# [PROBLEM REQUIREMENTS]
Return every one of the following entries word for word, without changing anything.

# [INFORMATION PROVIDED]

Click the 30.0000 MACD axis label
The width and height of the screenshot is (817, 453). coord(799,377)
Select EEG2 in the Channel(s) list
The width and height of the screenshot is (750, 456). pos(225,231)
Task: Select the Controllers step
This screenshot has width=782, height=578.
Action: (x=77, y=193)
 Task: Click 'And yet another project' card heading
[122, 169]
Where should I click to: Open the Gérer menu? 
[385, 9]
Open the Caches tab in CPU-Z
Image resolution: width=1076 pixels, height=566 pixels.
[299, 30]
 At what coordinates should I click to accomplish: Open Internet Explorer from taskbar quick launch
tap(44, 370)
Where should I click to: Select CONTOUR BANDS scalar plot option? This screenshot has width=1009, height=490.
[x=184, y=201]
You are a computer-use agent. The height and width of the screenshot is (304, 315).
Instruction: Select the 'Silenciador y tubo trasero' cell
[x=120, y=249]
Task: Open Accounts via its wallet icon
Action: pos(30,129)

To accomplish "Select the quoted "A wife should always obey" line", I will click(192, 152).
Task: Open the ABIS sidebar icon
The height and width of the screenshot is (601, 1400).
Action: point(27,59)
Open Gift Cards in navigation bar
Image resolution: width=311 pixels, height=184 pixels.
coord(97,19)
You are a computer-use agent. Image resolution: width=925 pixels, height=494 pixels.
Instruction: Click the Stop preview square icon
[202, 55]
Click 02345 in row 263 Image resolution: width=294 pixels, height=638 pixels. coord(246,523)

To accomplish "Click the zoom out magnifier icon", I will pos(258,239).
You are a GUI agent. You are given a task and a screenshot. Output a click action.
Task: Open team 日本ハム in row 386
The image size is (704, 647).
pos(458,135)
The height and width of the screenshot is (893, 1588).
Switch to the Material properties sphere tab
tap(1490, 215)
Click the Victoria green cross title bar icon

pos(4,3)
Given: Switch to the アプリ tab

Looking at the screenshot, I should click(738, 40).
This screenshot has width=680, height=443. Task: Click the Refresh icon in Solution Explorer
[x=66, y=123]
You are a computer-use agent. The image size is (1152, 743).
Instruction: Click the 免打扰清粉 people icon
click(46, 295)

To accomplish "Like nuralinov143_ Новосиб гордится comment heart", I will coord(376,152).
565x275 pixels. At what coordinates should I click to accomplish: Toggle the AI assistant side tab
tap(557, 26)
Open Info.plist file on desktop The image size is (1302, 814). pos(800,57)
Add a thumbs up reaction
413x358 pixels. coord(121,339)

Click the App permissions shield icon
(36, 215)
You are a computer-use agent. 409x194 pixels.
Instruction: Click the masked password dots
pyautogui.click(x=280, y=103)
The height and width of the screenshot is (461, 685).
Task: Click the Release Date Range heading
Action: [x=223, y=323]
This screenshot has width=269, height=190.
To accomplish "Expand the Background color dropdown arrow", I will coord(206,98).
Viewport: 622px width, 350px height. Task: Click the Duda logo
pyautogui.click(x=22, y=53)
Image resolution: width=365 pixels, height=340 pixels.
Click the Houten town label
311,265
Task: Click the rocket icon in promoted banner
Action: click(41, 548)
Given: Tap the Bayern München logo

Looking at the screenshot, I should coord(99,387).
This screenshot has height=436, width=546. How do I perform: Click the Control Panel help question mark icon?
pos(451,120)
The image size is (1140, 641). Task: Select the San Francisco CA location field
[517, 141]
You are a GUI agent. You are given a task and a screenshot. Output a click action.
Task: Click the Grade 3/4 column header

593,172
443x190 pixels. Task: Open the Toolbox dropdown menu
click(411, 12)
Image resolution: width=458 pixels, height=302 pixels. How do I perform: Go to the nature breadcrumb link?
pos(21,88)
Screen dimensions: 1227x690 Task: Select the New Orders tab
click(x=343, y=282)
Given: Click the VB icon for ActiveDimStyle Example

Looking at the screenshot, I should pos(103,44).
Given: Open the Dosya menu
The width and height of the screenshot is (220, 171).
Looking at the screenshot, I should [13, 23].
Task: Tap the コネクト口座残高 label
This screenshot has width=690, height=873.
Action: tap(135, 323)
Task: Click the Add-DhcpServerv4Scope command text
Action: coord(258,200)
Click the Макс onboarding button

# [OUTPUT OF THE TASK]
Click the 30.0000 MACD axis label
The width and height of the screenshot is (817, 453). coord(799,377)
Select EEG2 in the Channel(s) list
The width and height of the screenshot is (750, 456). pos(225,231)
Task: Select the Controllers step
This screenshot has width=782, height=578.
Action: (x=77, y=193)
 Task: Click 'And yet another project' card heading
[122, 169]
Where should I click to: Open the Gérer menu? 
[385, 9]
Open the Caches tab in CPU-Z
Image resolution: width=1076 pixels, height=566 pixels.
[299, 30]
 At what coordinates should I click to accomplish: Open Internet Explorer from taskbar quick launch
tap(44, 370)
Where should I click to: Select CONTOUR BANDS scalar plot option? This screenshot has width=1009, height=490.
[x=184, y=201]
You are a computer-use agent. The height and width of the screenshot is (304, 315).
Instruction: Select the 'Silenciador y tubo trasero' cell
[x=120, y=249]
Task: Open Accounts via its wallet icon
Action: pos(30,129)

To accomplish "Select the quoted "A wife should always obey" line", I will click(192, 152).
Task: Open the ABIS sidebar icon
The height and width of the screenshot is (601, 1400).
Action: point(27,59)
Open Gift Cards in navigation bar
Image resolution: width=311 pixels, height=184 pixels.
coord(97,19)
You are a computer-use agent. Image resolution: width=925 pixels, height=494 pixels.
Instruction: Click the Stop preview square icon
[202, 55]
Click 02345 in row 263 Image resolution: width=294 pixels, height=638 pixels. coord(246,523)

To accomplish "Click the zoom out magnifier icon", I will pos(258,239).
You are a GUI agent. You are given a task and a screenshot. Output a click action.
Task: Open team 日本ハム in row 386
The image size is (704, 647).
pos(458,135)
The height and width of the screenshot is (893, 1588).
Switch to the Material properties sphere tab
tap(1490, 215)
Click the Victoria green cross title bar icon

pos(4,3)
Given: Switch to the アプリ tab

Looking at the screenshot, I should click(738, 40).
This screenshot has width=680, height=443. Task: Click the Refresh icon in Solution Explorer
[x=66, y=123]
You are a computer-use agent. The image size is (1152, 743).
Instruction: Click the 免打扰清粉 people icon
click(46, 295)

To accomplish "Like nuralinov143_ Новосиб гордится comment heart", I will coord(376,152).
565x275 pixels. At what coordinates should I click to accomplish: Toggle the AI assistant side tab
tap(557, 26)
Open Info.plist file on desktop The image size is (1302, 814). pos(800,57)
Add a thumbs up reaction
413x358 pixels. coord(121,339)

Click the App permissions shield icon
(36, 215)
You are a computer-use agent. 409x194 pixels.
Instruction: Click the masked password dots
pyautogui.click(x=280, y=103)
The height and width of the screenshot is (461, 685).
Task: Click the Release Date Range heading
Action: [x=223, y=323]
This screenshot has width=269, height=190.
To accomplish "Expand the Background color dropdown arrow", I will coord(206,98).
Viewport: 622px width, 350px height. Task: Click the Duda logo
pyautogui.click(x=22, y=53)
Image resolution: width=365 pixels, height=340 pixels.
Click the Houten town label
311,265
Task: Click the rocket icon in promoted banner
Action: click(41, 548)
Given: Tap the Bayern München logo

Looking at the screenshot, I should coord(99,387).
This screenshot has height=436, width=546. How do I perform: Click the Control Panel help question mark icon?
pos(451,120)
The image size is (1140, 641). Task: Select the San Francisco CA location field
[517, 141]
You are a GUI agent. You are given a task and a screenshot. Output a click action.
Task: Click the Grade 3/4 column header

593,172
443x190 pixels. Task: Open the Toolbox dropdown menu
click(411, 12)
Image resolution: width=458 pixels, height=302 pixels. How do I perform: Go to the nature breadcrumb link?
pos(21,88)
Screen dimensions: 1227x690 Task: Select the New Orders tab
click(x=343, y=282)
Given: Click the VB icon for ActiveDimStyle Example

Looking at the screenshot, I should pos(103,44).
Given: Open the Dosya menu
The width and height of the screenshot is (220, 171).
Looking at the screenshot, I should [13, 23].
Task: Tap the コネクト口座残高 label
This screenshot has width=690, height=873.
Action: tap(135, 323)
Task: Click the Add-DhcpServerv4Scope command text
Action: coord(258,200)
Click the Макс onboarding button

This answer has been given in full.